I recently decided to add a plugin here at this blog that provides an estimate of the read time required for each article I write.
These days, we often prioritize speed when it comes to receiving information. So it might be reasonable to conclude that providing a guess as to the read time an article might require would attract readers. I’m now using a plugin at this blog called Read Meter. It provides the estimated read time at the top of an article right before the first paragraph.
It also displays a progress bar along the bottom of the web site as you scroll. That shows you graphically how close you are to the end as you scroll. When you reach the bottom of an article, the status bar fills to the far right edge.
The majority of my posts fall around the three-minute mark. The plugin bases that on a read time of about 275 words per minute. That might turn out to be a bit low compared with the average for the typical adult, which some sites claim is closer to 300.
I don’t ever write for a read time. I don’t even write to reach a certain targeted word count. The only thing I intentionally do as I write it to ensure I have at least 300 words. Yoast SEO, another plugin of mine, claims that’s a sweet spot. A post much shorter than that may not contain enough information to be worth a mention in search results, it reasons.
RELATED: 4 Things More Important to Me Than Your Blog Post’s Word Count
A 300-word post, compared with a 275-word-per-minute read rate, would show as about a two-minute read.
I’m guessing, though I haven’t tried to experiment to find the exact total, that a post that’s about 825 words in length would hit the three-minute mark.
Does adding a read time estimate really help?
I notice a growing number of sites adding that read time stat somewhere near the top of a page. Some news sites add them to news articles.
I honestly don’t pay much attention to that stat myself. I think I scan a little faster than the “average” human, anyway. But on top of that, I never base my decision on whether to begin reading an article on how long it’ll take me to read it.
If the topic interests me, I’ll jump in until the writing quality or amount of useful information changes my mind.
Tempesta Media‘s Michael Marchese wrote about why adding a read time is important. Marchese cited research from Zippia that claimed about 43% of readers skim content and the median time they spend reading content is 37 seconds.

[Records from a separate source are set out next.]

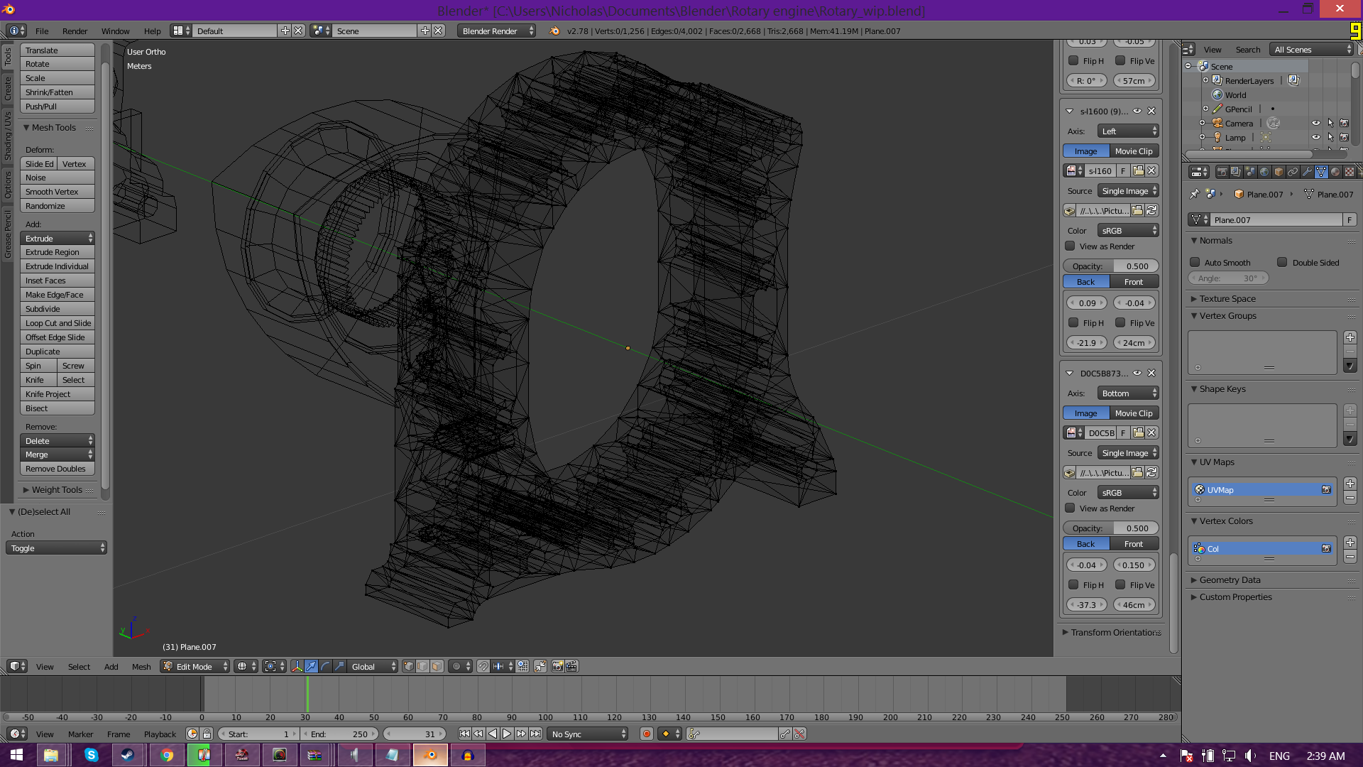This screenshot has width=1363, height=767.
Task: Click the Loop Cut and Slide button
Action: click(x=57, y=323)
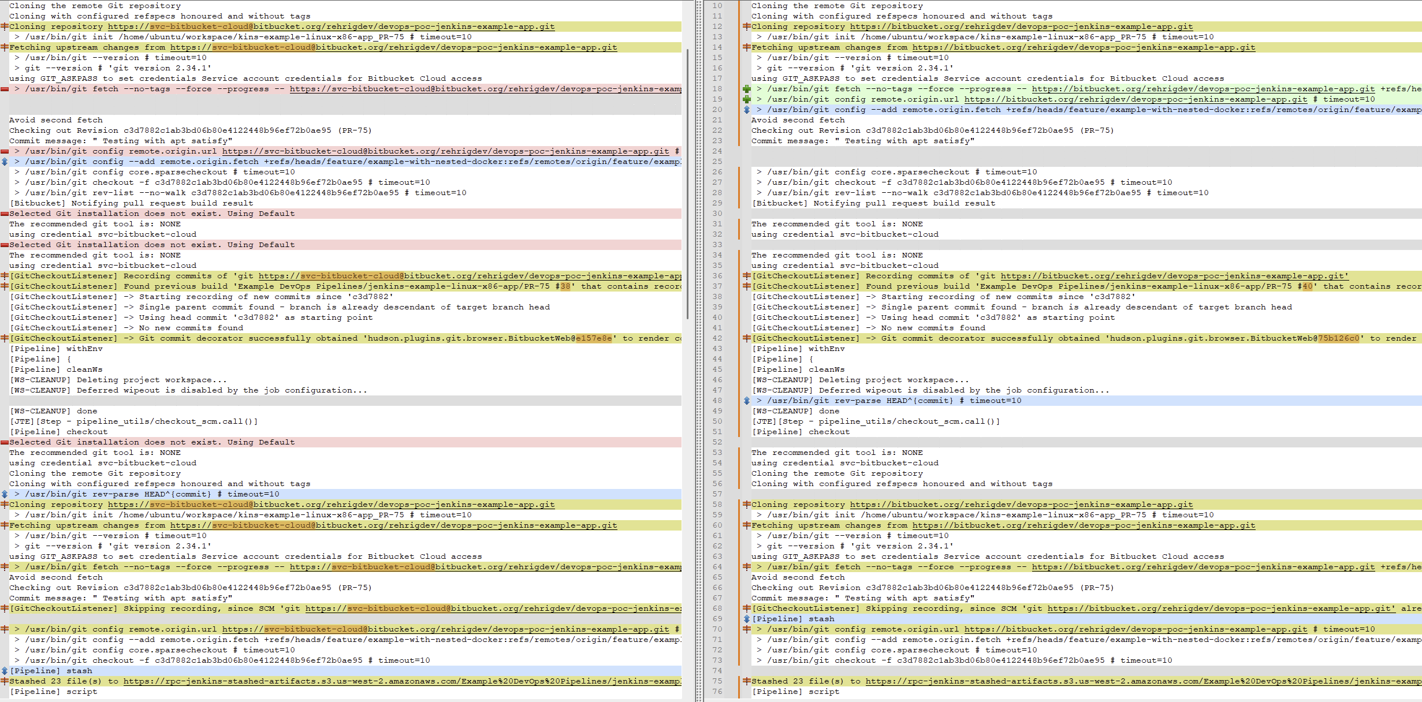The width and height of the screenshot is (1422, 702).
Task: Click changed-line marker on line 42 right pane
Action: pos(746,338)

Alarming as it sounds, that last figure, Marchese argues, is the reason a read time becomes critical.
“If these statistics are accurate, you need to use every tool in your toolbox to motivate your readers to engage with your content longer,” Marchese said.
It almost seems counter-intuitive to me. I have a tool at my real job that estimates the average time people spend reading news articles we publish. Many of them don’t have the word count of a long post here. Others have a longer word count. Based on what I see, the average time spent reading of 37 seconds that Zippia cites doesn’t strike me as unreasonable.
Disturbing, yes. But not unreasonable. Still, let’s assume it’s true that people spend around half-a-minute reading a post. Doesn’t it seem a bit “daunting” to warn them that a new post is three or four minutes long? After all, that adds up to between six to eight times that long!
Well, for one thing, the people who spend that short a time “scanning” a post don’t do so with a stopwatch. They probably think they spend at least a couple of minutes, even if they intentionally just scan. So seeing that a post’s estimated time to read is just three minutes might not seem like a long time at all.
Many, Marchese says, are “time-pressed.” If they see what looks like a short time investment, they may invest more willingly. That could help your blog.
We’ll see if it helps. I doubt it would hurt.